# [Data for review]
◇ ◇ ◇ ◇

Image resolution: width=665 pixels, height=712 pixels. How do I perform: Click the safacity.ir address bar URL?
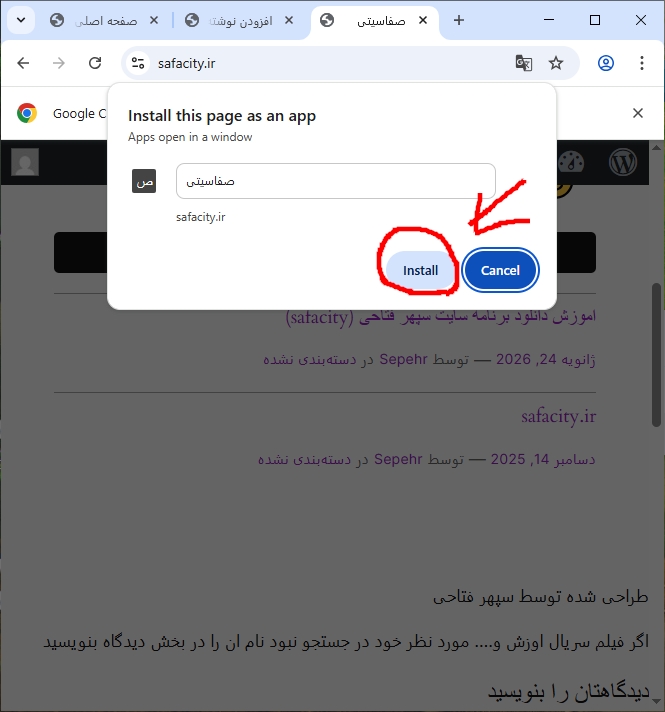[187, 64]
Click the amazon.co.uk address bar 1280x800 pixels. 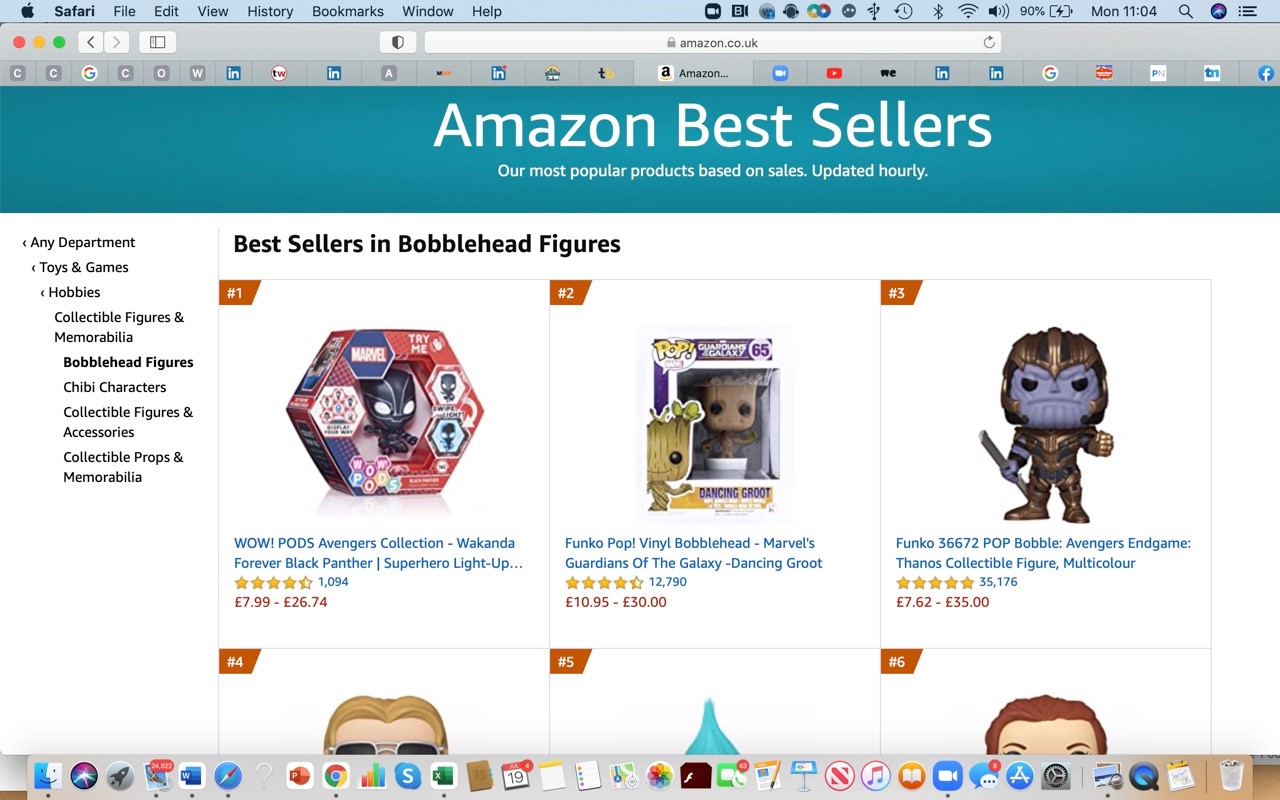pos(712,42)

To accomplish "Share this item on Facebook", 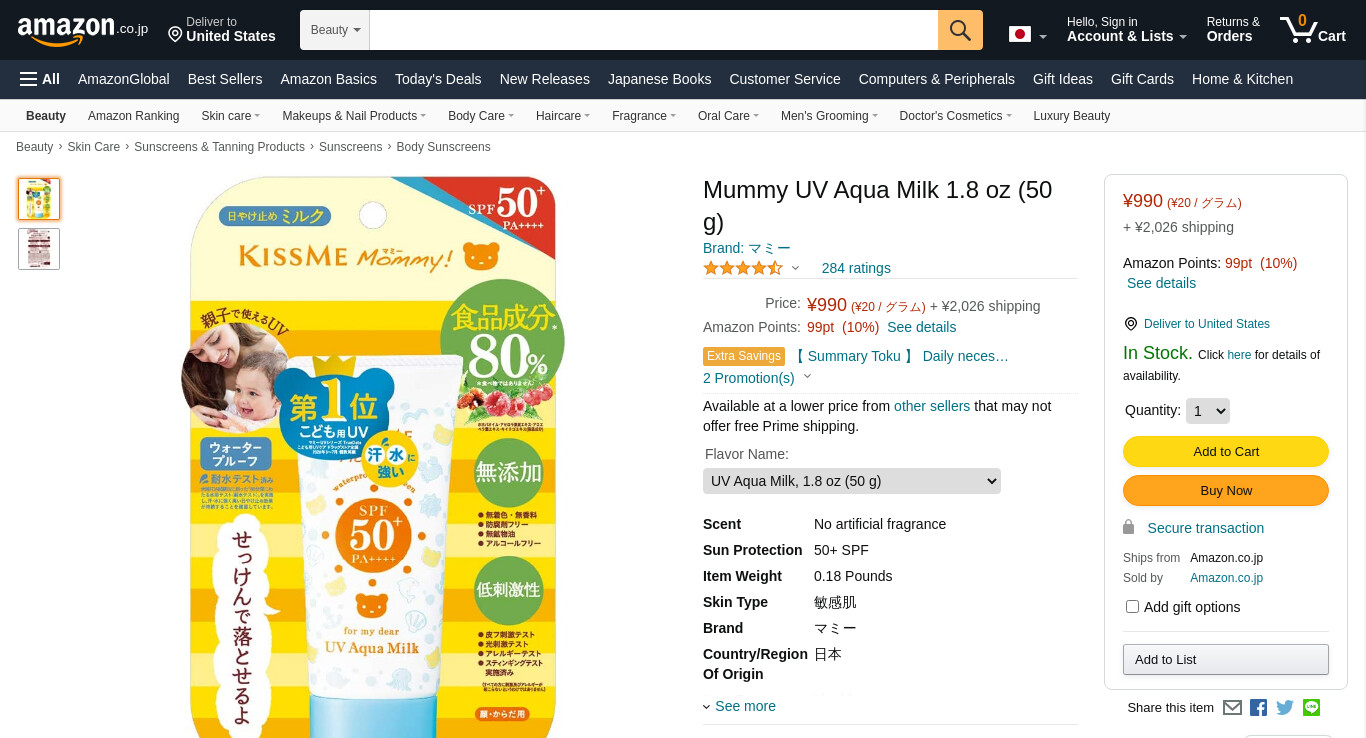I will click(1258, 708).
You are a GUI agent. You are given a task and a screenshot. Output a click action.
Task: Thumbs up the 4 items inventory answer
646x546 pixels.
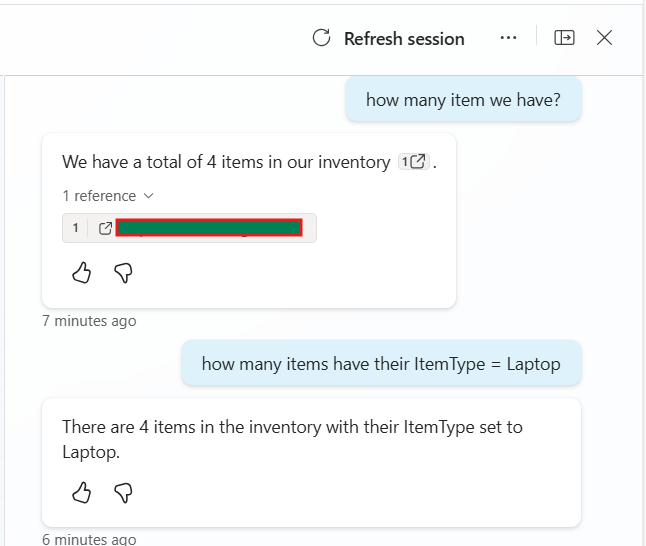tap(82, 273)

◇ ◇ ◇ ◇

# [Goal of the exercise]
Please retype, exactly as they appear, the lines from the one with "You are a GUI" through the final line of the material, both included, and drop any pictures.

# [Solution for this problem]
You are a GUI agent. You are given a task and a screenshot. Output a click action.
Task: Thumbs up the 4 items inventory answer
646x546 pixels.
tap(82, 273)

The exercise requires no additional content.